* **DATASET ENTRIES**
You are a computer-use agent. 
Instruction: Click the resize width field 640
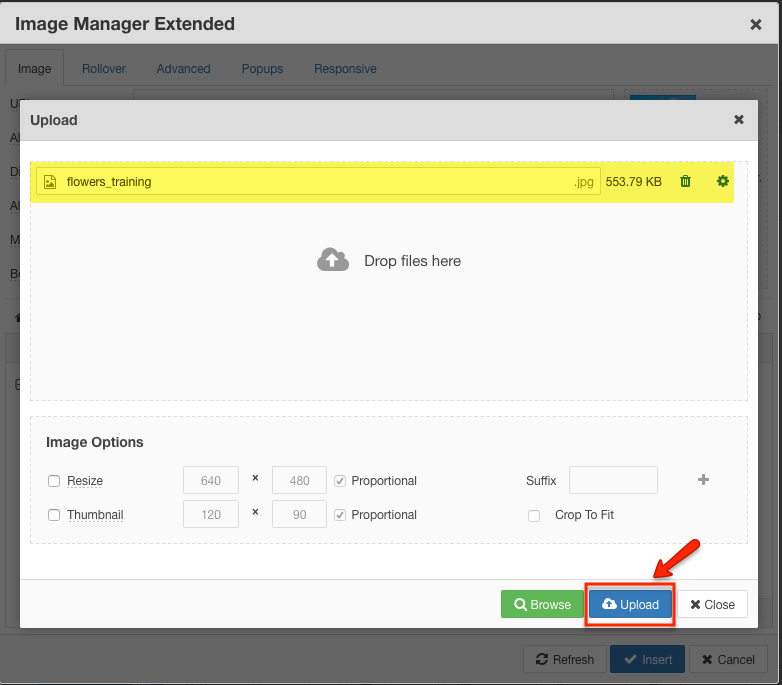[x=211, y=480]
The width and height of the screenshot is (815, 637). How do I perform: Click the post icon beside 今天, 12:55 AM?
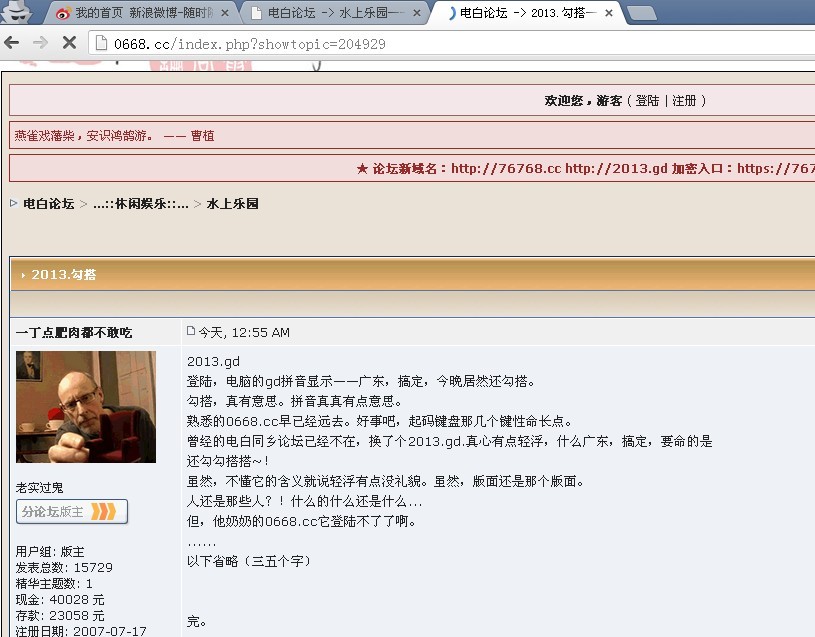click(191, 331)
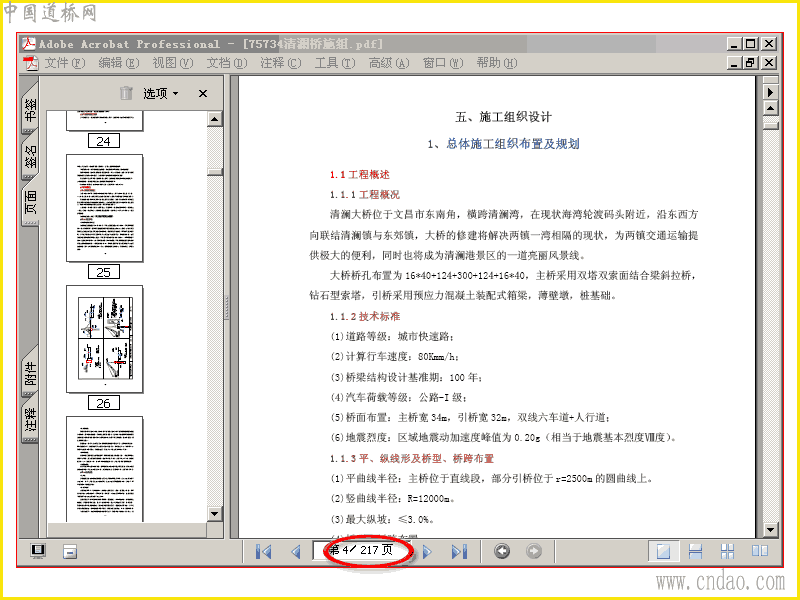Open the 选项 dropdown in pages panel
Screen dimensions: 800x600
(160, 93)
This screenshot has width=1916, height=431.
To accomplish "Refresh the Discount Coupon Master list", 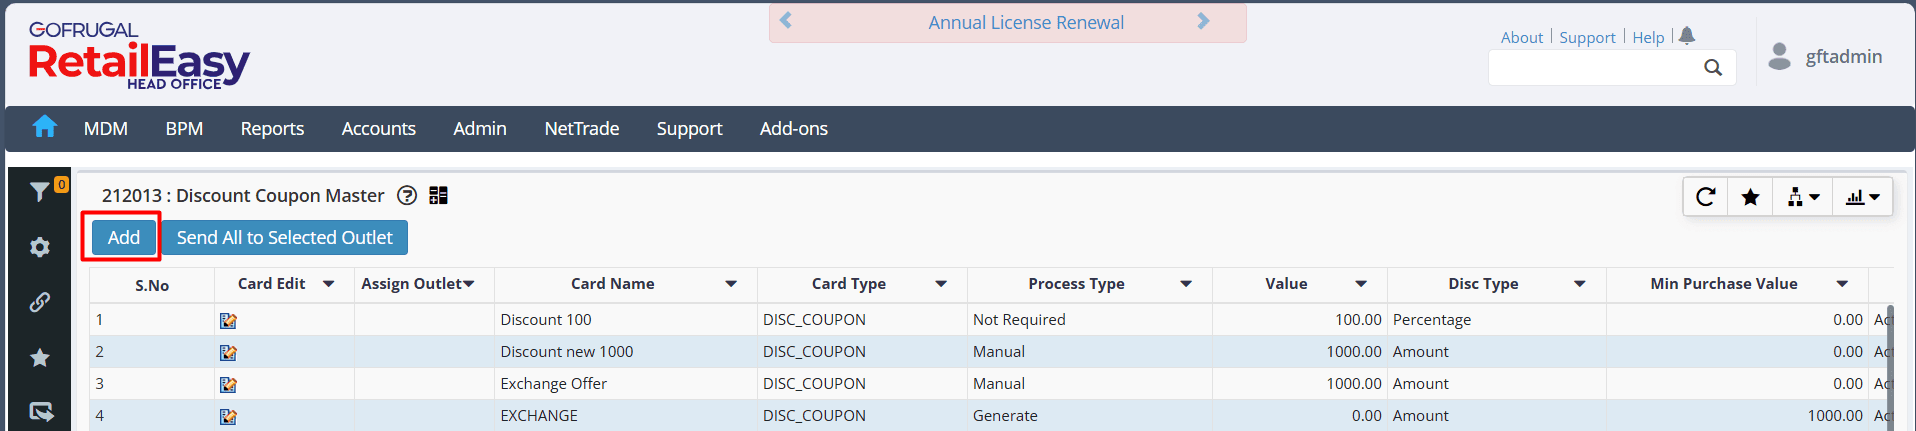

* **WHAT YOU SHOULD DO**
Copy exactly the lines of the listing above between the one holding "Instruction: Click the resize width field 640" and the one holding "This screenshot has width=1916, height=431.", inclusive; omit all pictures.

* **RESULT**
Instruction: Click the resize width field 640
[x=211, y=480]
The width and height of the screenshot is (815, 637). How do I perform: Click the post icon beside 今天, 12:55 AM?
click(191, 331)
Open the 选项 dropdown in pages panel
Screen dimensions: 800x600
(160, 93)
This screenshot has width=1916, height=431.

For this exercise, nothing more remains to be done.